Has the entity conducted an accurate and thorough assessment of the potential risks and vulnerabilities to the confidentiality, integrity, and availability of all the ePHI it creates, receives, maintains, or transmits?

Determine how the entity has implemented the requirements.

Obtain and review risk analysis policies and procedures. Evaluate and determine if written policies and procedures were developed to address the purpose and scope of the risk analysis, workforce member roles and responsibilities, management involvement in risk analysis and how frequently the risk analysis will be reviewed and updated.

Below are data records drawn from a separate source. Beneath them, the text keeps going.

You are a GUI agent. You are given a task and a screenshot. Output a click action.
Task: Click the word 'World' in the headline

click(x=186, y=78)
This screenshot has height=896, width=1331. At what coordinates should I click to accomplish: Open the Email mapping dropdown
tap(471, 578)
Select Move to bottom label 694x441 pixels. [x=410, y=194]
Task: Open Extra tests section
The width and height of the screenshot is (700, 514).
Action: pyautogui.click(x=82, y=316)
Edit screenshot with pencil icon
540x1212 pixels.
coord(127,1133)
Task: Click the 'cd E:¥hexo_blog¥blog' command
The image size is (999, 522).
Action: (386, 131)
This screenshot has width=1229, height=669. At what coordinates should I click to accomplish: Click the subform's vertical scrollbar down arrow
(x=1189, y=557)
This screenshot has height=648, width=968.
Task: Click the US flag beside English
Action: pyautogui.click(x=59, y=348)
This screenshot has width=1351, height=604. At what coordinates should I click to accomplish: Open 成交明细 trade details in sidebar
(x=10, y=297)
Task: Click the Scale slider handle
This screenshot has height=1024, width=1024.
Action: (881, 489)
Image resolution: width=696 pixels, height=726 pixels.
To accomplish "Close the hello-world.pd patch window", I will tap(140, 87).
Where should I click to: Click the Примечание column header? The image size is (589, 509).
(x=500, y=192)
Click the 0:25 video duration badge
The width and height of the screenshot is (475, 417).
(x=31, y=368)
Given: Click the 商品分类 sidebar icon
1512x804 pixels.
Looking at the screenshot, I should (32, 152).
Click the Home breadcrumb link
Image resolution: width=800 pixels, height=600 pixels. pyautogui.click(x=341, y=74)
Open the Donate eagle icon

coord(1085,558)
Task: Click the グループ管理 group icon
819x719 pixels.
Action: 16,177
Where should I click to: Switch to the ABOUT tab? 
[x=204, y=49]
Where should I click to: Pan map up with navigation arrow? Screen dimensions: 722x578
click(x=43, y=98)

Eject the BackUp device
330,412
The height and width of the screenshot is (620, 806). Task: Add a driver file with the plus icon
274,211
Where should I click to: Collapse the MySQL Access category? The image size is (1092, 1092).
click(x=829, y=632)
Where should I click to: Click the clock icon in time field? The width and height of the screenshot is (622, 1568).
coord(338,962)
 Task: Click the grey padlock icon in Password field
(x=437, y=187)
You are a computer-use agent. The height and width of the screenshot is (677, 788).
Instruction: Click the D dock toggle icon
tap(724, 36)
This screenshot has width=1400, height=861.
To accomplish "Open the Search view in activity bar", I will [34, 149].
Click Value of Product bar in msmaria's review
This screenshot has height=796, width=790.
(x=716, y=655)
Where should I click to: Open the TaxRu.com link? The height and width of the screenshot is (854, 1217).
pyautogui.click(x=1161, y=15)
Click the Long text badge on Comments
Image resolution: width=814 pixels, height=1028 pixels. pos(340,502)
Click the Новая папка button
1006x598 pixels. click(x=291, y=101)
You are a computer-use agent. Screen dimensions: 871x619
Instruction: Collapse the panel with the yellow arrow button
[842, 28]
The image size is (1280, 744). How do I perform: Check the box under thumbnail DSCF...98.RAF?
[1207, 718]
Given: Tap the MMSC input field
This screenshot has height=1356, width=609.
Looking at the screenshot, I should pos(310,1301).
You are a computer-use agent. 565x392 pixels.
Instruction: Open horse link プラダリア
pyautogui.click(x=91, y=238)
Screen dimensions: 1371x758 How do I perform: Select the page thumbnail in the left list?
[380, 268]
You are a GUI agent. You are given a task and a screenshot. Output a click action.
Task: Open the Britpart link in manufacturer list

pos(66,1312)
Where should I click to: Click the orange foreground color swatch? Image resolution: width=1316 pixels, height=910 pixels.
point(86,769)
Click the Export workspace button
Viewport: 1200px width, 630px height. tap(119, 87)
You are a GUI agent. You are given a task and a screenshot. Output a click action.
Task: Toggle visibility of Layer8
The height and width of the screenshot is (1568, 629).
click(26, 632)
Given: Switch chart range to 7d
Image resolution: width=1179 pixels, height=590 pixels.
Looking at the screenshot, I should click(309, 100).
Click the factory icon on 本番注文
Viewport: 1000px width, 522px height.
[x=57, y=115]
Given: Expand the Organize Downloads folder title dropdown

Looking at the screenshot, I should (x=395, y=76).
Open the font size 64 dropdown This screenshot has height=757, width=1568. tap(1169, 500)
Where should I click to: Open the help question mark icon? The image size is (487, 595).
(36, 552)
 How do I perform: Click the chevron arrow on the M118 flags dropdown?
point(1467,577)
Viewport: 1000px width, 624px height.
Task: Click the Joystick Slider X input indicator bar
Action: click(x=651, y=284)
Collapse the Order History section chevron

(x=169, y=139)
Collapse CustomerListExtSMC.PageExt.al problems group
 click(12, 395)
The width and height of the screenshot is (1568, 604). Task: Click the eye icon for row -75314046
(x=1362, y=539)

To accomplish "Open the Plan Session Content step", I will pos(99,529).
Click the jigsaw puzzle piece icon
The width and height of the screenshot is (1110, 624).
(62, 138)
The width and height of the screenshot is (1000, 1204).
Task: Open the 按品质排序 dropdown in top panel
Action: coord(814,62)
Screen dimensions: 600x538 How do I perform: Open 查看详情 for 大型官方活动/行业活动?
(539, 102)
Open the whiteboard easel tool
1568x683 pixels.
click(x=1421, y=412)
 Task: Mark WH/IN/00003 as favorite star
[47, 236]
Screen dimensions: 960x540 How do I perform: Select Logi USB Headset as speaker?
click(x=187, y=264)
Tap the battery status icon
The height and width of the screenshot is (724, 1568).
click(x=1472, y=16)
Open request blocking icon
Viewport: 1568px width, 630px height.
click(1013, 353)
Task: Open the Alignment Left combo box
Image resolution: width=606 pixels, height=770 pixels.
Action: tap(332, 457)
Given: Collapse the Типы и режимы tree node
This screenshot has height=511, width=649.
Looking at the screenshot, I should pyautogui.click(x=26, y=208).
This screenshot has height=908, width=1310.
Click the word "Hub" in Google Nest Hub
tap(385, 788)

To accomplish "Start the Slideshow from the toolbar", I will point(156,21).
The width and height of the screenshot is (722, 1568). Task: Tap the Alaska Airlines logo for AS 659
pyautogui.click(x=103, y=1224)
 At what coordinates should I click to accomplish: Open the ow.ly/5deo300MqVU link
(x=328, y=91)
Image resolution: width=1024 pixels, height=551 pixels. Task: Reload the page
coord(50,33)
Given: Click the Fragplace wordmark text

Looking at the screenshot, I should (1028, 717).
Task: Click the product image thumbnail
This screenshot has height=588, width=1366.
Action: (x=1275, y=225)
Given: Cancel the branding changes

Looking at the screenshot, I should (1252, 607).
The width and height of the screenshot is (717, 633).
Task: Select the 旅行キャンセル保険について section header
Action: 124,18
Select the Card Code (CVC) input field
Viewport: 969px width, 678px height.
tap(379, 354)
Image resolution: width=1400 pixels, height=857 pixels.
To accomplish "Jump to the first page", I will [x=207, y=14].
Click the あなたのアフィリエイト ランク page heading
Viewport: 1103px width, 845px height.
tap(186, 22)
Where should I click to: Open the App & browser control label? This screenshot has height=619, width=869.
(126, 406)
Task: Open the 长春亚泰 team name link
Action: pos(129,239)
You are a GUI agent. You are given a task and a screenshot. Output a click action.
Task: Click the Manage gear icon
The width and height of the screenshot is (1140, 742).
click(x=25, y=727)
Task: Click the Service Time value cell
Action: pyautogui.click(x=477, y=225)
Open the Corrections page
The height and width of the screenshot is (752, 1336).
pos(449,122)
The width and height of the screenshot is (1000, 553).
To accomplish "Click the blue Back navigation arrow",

Obtain and review the written risk analysis or other record(s) that documents that an accurate and thorough assessment of the risks and vulnerabilities to the confidentiality, integrity, and availability of all ePHI was been conducted. Evaluate and determine whether the risk analysis or other documentation contains:

• A defined scope that identifies all of its systems that create, transmit, maintain, or transmit ePHI
• Details of identified threats and vulnerabilities
• Assessment of current security measures
• Impact and likelihood analysis
• Risk rating

Obtain and review documentation regarding the written risk analysis or other documentation that immediately preceded the current risk analysis or other record, if any. Evaluate and determine if the risk analysis has been reviewed and updated on a periodic basis, in response to changes in the environment and/or operations, security incidents, or occurrence of a significant event.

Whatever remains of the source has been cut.